• Task goal
Give all of the data again exactly as written, omitting every image.

• Records for the exercise

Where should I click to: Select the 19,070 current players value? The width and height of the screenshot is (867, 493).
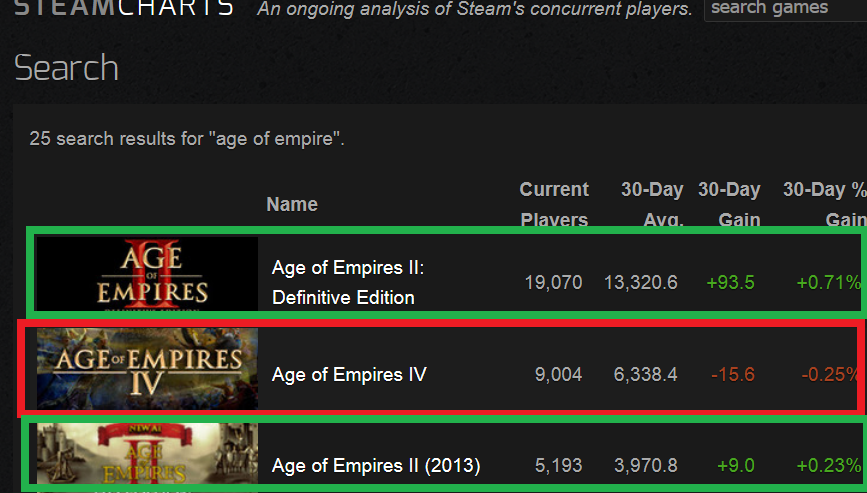(x=553, y=282)
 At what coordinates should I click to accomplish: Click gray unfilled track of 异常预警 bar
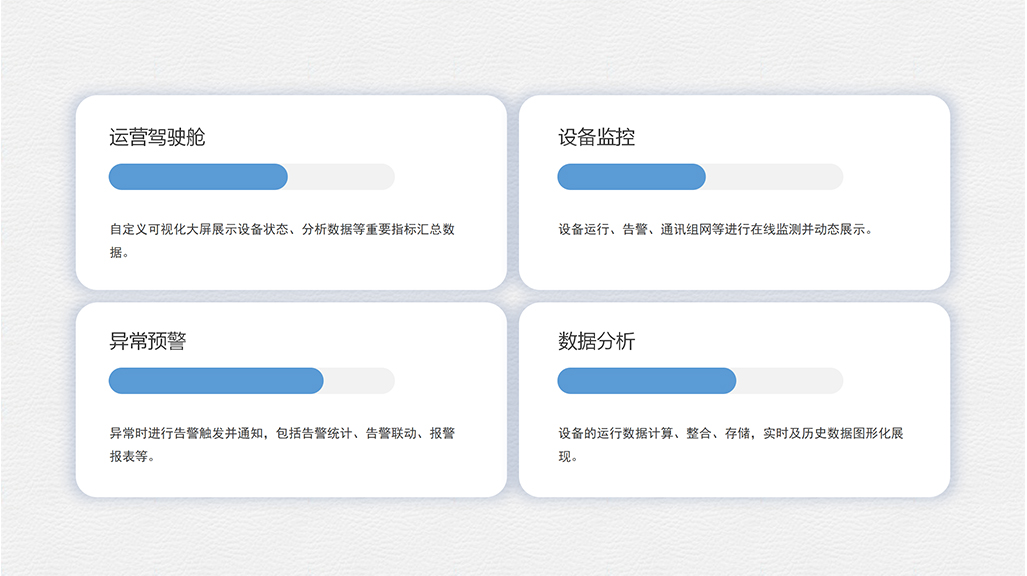[359, 381]
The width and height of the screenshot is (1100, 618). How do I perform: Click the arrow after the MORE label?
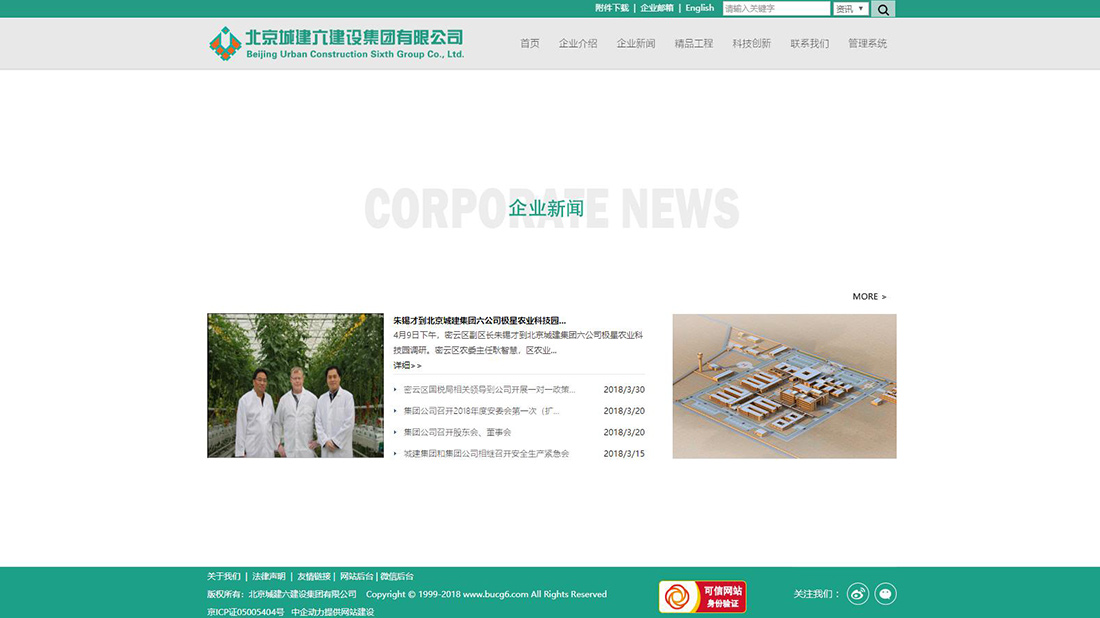[x=884, y=297]
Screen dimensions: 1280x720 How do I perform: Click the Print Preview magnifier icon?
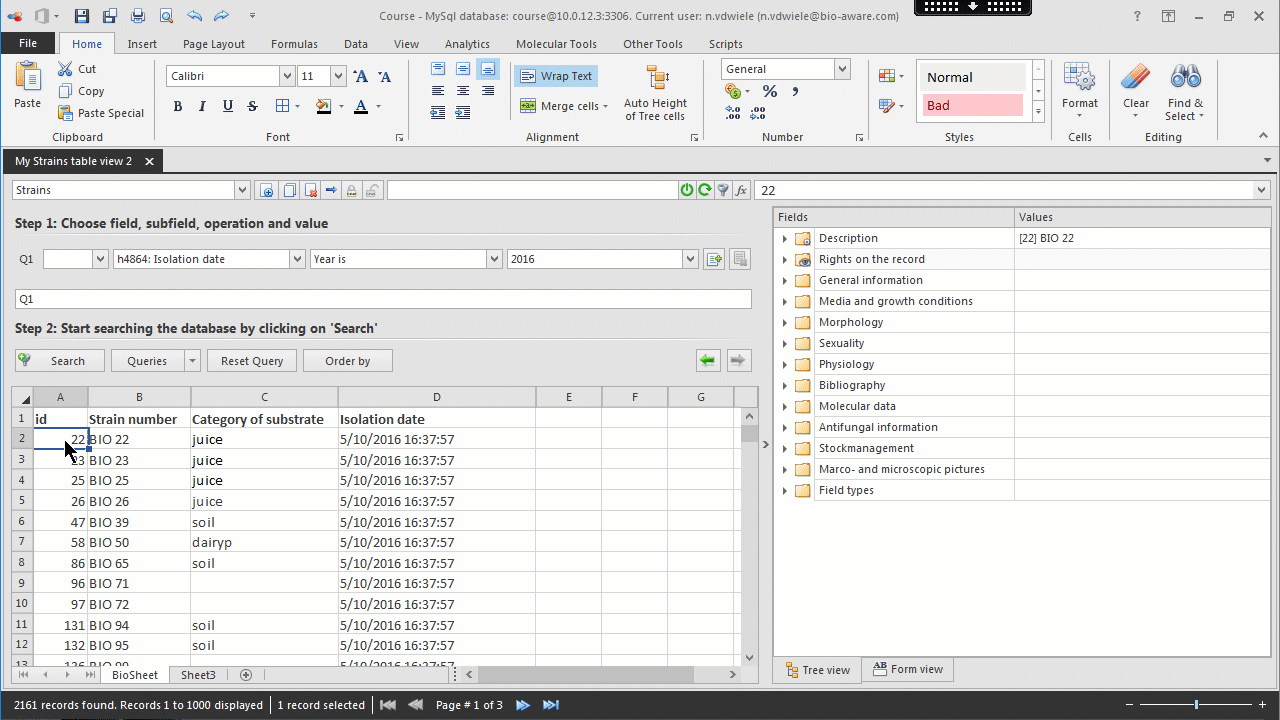(x=166, y=16)
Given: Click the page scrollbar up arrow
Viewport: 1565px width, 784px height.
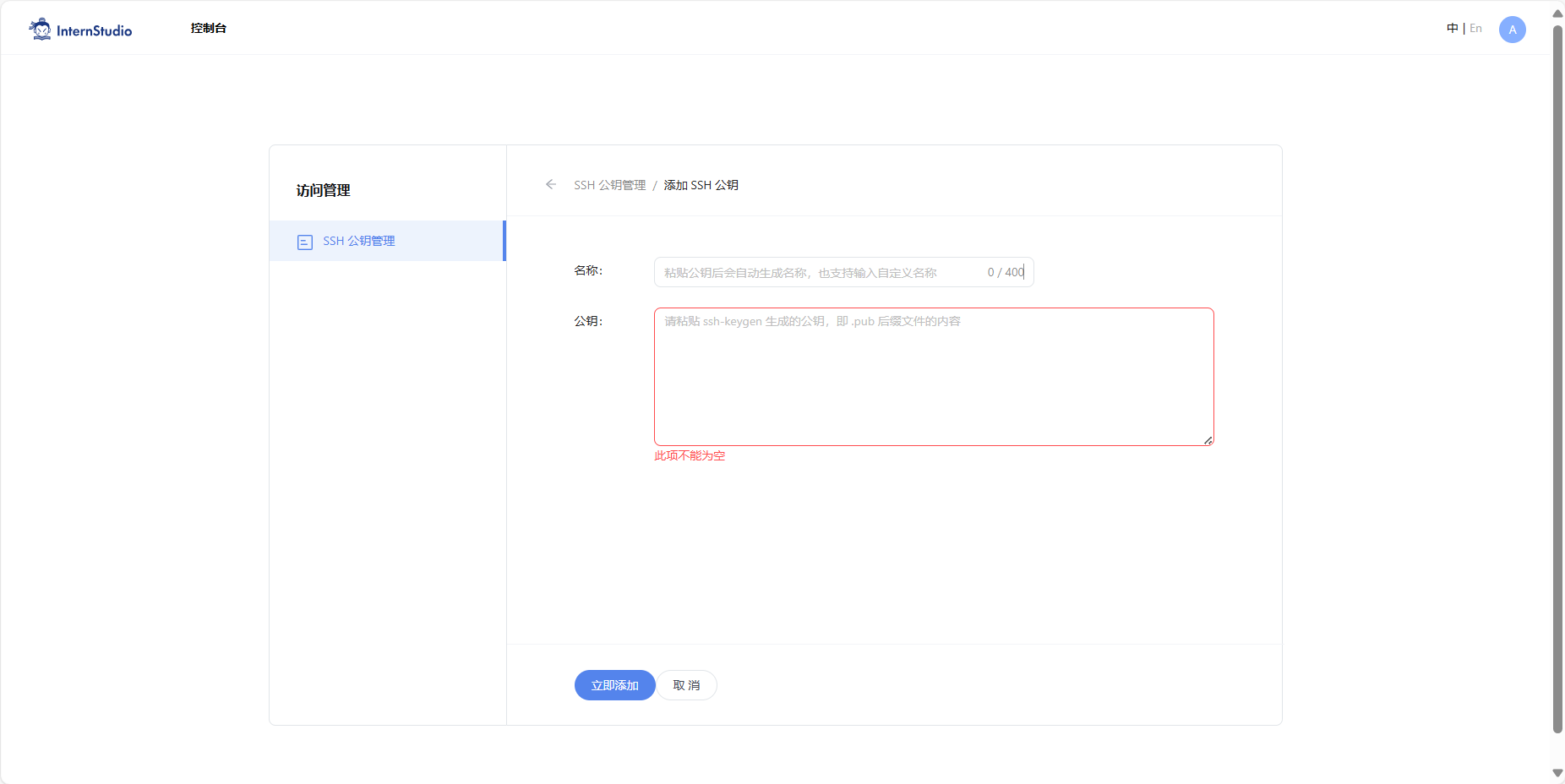Looking at the screenshot, I should click(1557, 14).
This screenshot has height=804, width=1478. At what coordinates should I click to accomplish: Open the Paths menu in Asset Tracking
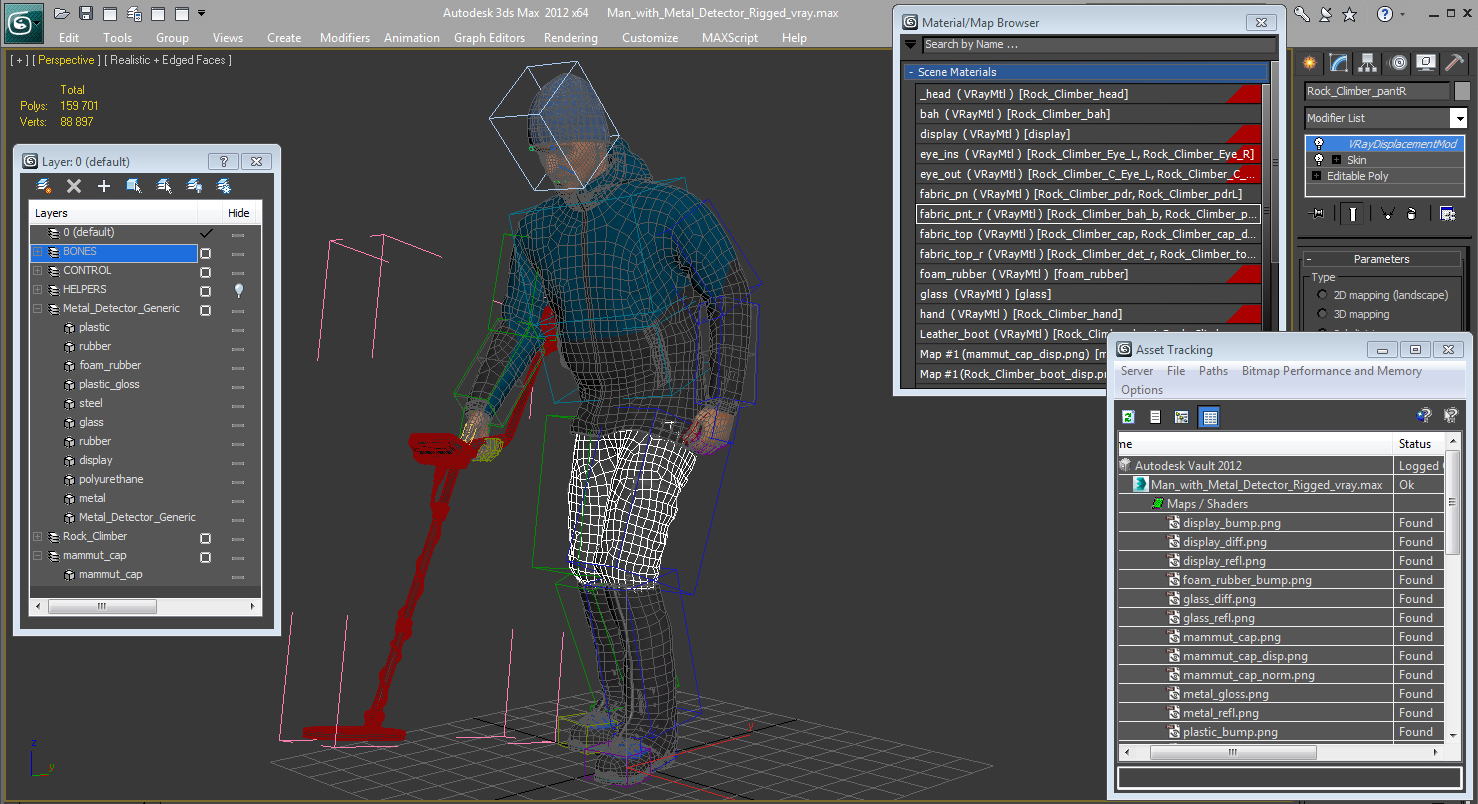(1213, 371)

• Task response
Where should I click to: Select the 19,070 current players value? The width and height of the screenshot is (867, 493).
(x=553, y=282)
 At what coordinates should I click to accomplish: Click gray unfilled track of 异常预警 bar
[359, 381]
The width and height of the screenshot is (1100, 618). How do I perform: Click the arrow after the MORE label?
[x=884, y=297]
Screen dimensions: 1280x720 How do I perform: Click the Print Preview magnifier icon?
(x=166, y=16)
Given: Click the page scrollbar up arrow
Viewport: 1565px width, 784px height.
Looking at the screenshot, I should click(1557, 14).
This screenshot has height=804, width=1478. At what coordinates should I click to accomplish: Open the Paths menu in Asset Tracking
(1213, 371)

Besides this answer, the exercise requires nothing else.